Tips For Caring For Your Spouse
If you want to care for your spouse better when hard times come, here are a few tips that have helped us along the way. The first tip to keep in mind is to try putting yourself in the other persons shoes. This is especially necessary if your spouse is not one to communicate what they need, even if you ask them. At that point, we have to be in tune to how the other person may be feeling. You have to think of yourself going through the same thing your spouse is going through and ask yourself the following questions:
- If I was feeling this way, what would bring me comfort?
- How would I want to be treated?
- What would help relieve my stress?
Love Languages
I think it’s also helpful to know eachothes love language(s). A book by Gary Chapman called The Five Love Languages is a great resourse that gives a better understanding of them. A great blog post by Crated with Love also summarizes the five love languages. I think if you know your spouse’s love language then it does help in knowing how to care for them in hard times.
For example, if they are going through a stressful time at work and their love language is words of affirmation, then affirming their positive attibutes and pointing out their stregths can do wonders. If your spouse is one to openly share their feelings and their love language is quality time, probably the most helpful thing you could do is turn off all the distractions, put down your phone and tune in to them. Another example, if their love language is acts of service and they are going through a stressful time or maybe not feeling well physically, would be to look around and see if there is any chores that need to be down that they usually do.

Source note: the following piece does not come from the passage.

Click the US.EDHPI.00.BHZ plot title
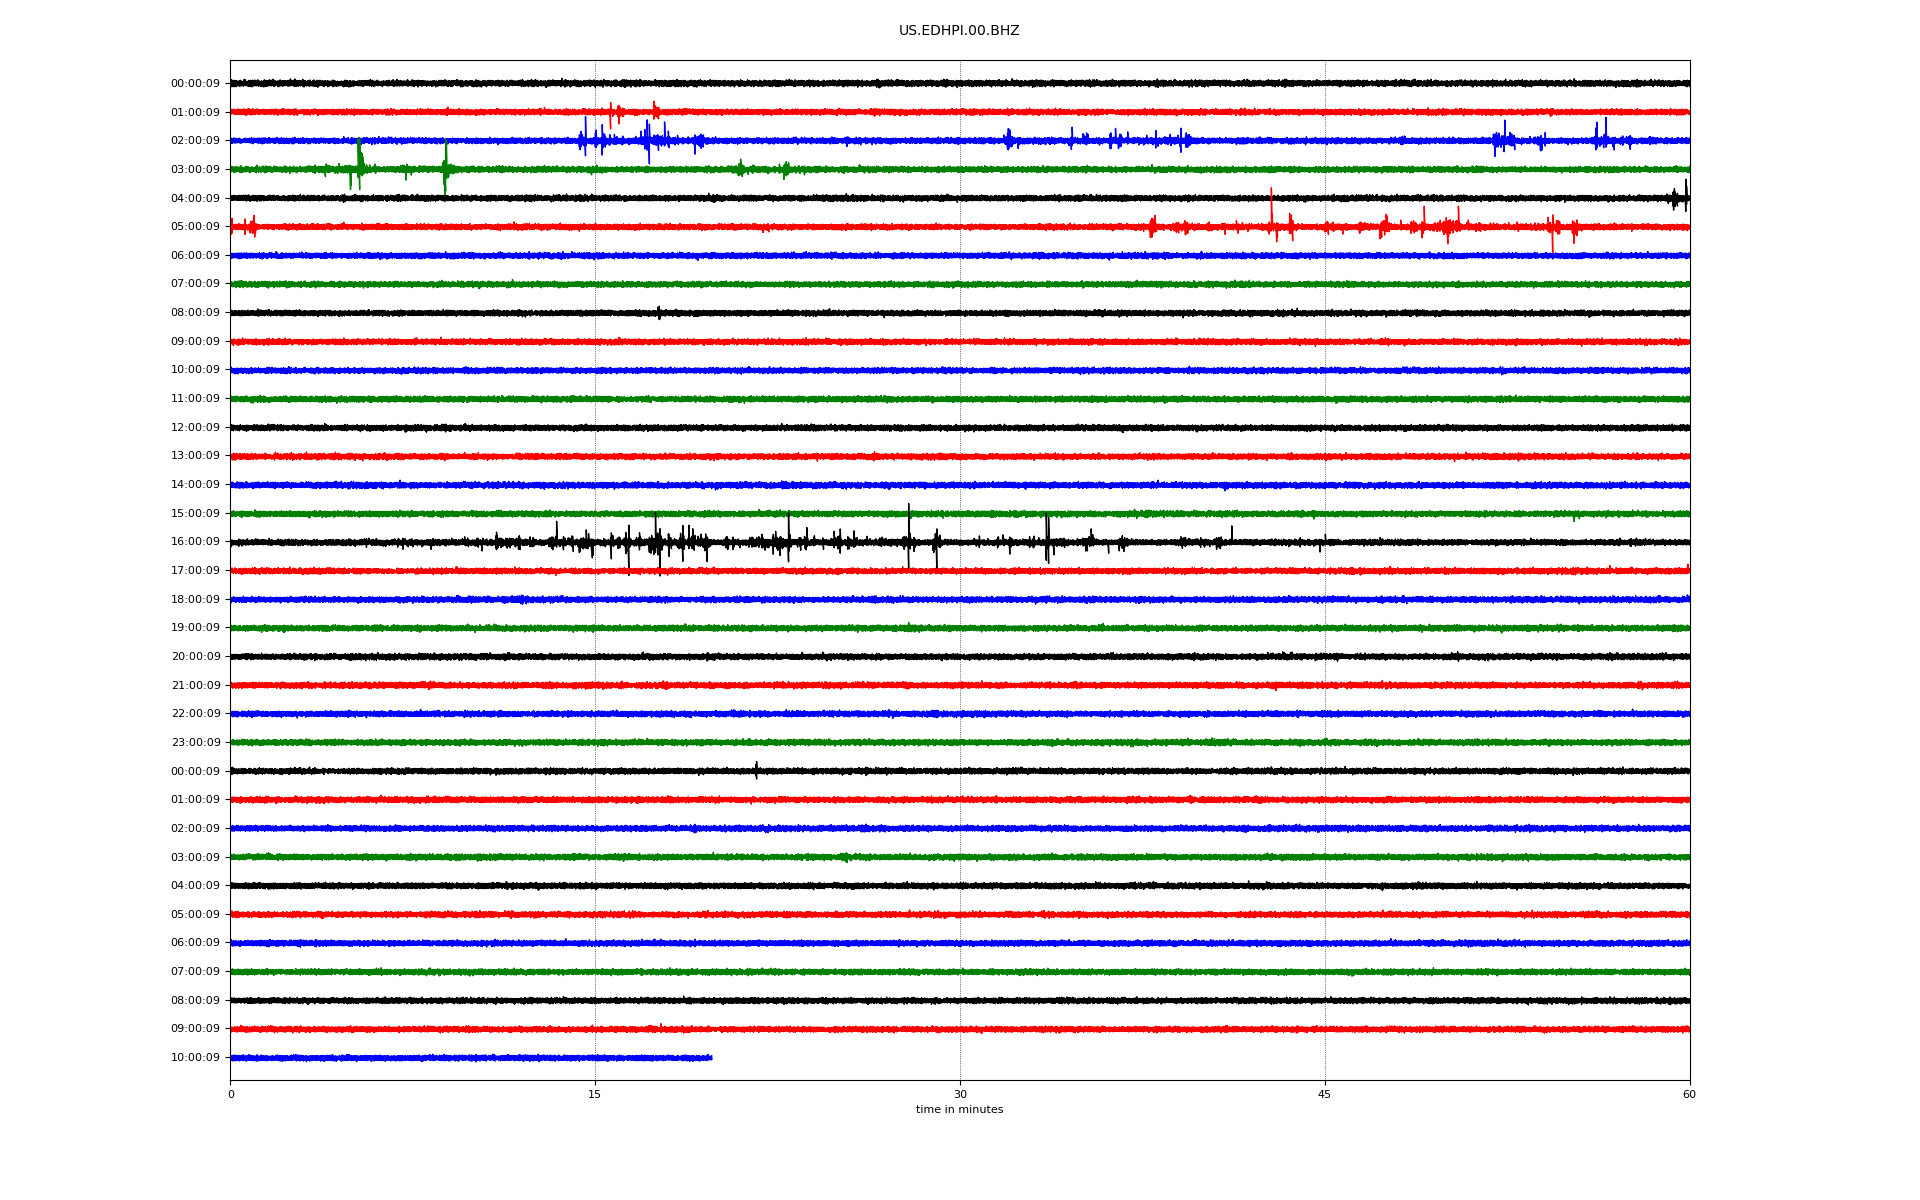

When I was going through health struggles, there is nothing that made me feel the weight lifted off my shoulders more than when my husband did the dishes or a load of laundry with out being asked.
Better For It
As hard as that season in our lives was with my health issues, our marriage is better for it. I still don’t have all the answers and this may just be the tip of the iceburge, but I hope this was helpful. I wanted to do a post that was marriage related in honor of our 10 year anniversary. The last ten years haven’t been anything we ever imagined. I can say these years grew our faith.. Stregthened our bond. Stretched us beyond what we thought we were capable of. Molded us into who we are today. Aged us a liitle faster than we would have like. haha But mostly thwy taught us how to care for eachother better. Through thick and thin. Sickness and in heath. For better or for worse.